Contact Us: (405) 426-8309

The Oklahoma Newborn Hearing Screening program, also known as Oklahoma Early Hearing Detection and Intervention (EHDI), provides oversight to healthcare providers to ensure all newborns receive timely hearing screening, diagnosis, and intervention. Oklahoma EHDI also partners with families to provide support and resources related to newborn hearing screenings, follow-up appointments, and local/national resources.

Hearing loss is one of the most common birth defects in the United States, with approximately 1.8 newborns per 1,000 births being diagnosed with permanent hearing loss each year.

The goal of Oklahoma EHDI is to ensure all children birth to 3 years of age with hearing loss receive timely intervention to improve communication, education, and over all development. To accomplish this goal Oklahoma uses the 1-3-6 guideline. 

  • 1 Month: All infants should have a hearing screening by 1 month of age
  • 3 Months: If after two screenings the baby does not pass, a medical and hearing evaluation is needed before 3 months of age
  • 6 Months: If a hearing loss is detected, treatment and intervention should be started by 6 months of age


Legislation was enacted giving the Oklahoma State Department of Health (OSDH)responsibility for developing and implementing a program to identify and track infants with hearing loss. A broad-based newborn hearing screening advisory group was named to develop guidelines for the program. The legislation also required the  Commissioner of Health to develop rules and guidelines to accomplish the provisions of the act.
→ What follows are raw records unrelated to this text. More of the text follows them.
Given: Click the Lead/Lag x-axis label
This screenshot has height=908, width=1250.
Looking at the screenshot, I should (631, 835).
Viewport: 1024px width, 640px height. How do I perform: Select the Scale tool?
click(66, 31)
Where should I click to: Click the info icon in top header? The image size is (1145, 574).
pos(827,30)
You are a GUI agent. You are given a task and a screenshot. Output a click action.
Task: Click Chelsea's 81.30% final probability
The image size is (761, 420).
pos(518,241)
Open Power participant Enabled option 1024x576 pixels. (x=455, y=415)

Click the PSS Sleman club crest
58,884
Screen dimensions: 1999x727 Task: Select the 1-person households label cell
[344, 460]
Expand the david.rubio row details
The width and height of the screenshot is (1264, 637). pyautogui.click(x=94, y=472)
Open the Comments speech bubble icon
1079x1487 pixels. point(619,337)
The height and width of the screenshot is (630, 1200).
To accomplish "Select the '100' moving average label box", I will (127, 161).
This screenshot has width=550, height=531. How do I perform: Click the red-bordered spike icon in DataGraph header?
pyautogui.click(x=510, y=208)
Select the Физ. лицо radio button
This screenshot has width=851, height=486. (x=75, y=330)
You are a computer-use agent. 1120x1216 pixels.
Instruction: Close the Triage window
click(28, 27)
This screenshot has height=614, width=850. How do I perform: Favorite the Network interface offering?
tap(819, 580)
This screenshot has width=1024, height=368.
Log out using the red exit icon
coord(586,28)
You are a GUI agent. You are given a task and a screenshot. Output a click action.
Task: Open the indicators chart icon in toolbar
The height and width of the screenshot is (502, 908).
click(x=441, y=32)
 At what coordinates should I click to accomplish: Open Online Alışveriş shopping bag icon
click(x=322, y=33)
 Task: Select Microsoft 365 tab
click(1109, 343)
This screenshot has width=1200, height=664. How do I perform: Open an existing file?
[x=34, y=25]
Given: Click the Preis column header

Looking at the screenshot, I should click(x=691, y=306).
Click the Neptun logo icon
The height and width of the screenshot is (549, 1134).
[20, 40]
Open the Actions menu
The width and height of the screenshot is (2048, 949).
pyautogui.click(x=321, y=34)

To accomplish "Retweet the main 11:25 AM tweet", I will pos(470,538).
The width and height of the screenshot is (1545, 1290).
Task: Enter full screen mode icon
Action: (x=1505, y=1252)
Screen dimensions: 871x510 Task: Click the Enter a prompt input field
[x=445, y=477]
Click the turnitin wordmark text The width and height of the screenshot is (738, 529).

The Newborn Hearing Screening Program (NHSP) was established in August 1983 making Oklahoma the fifth state to institute a newborn hearing screening program. 


Almost 95% of Oklahoma newborns were being screened each year. However, data indicated that about half of the infants ultimately diagnosed with a hearing loss were not ones who had a positive risk screen at birth, and most of these identified infants had experienced hearing loss from birth. Advances in technology led to the development of equipment for the newborn nursery that could provide actual physiologic screening of an infant’s hearing.


In January 1997, two Oklahoma hospitals began offering screenings with the new physiological screening technology. Financial assistance from the Children with Special Health Care Needs (CSHCN) program in late 1997 allowed the OSDH to purchase this equipment for 18 hospitals.


Additional CSHCN funding allowed the purchase of screening equipment for all Oklahoma birthing facilities.


Newborn hearing screening legislation was updated in 2000 requiring that every newborn be provided with physiologic hearing screening prior to discharge along with hearing “risk” screening. 


By March 2002, all birthing hospitals in Oklahoma were equipped with physiologic hearing screening technology.


The NHSP tracking system was combined with the one used by the Newborn Blood Sport Screening Program (NBS). If a baby did not pass the hospital screening or is not screened prior to discharge, the enhanced system enabled the NHSP to contact an infant’s family and medical home within days of the birth to follow-up with diagnostic audiological assessments. If hearing loss is confirmed, families could be linked to an appropriate early intervention service provider, such as SoonerStart.


Every year since 2004, about 95% of Oklahoma babies have had hearing screened prior to hospital discharge.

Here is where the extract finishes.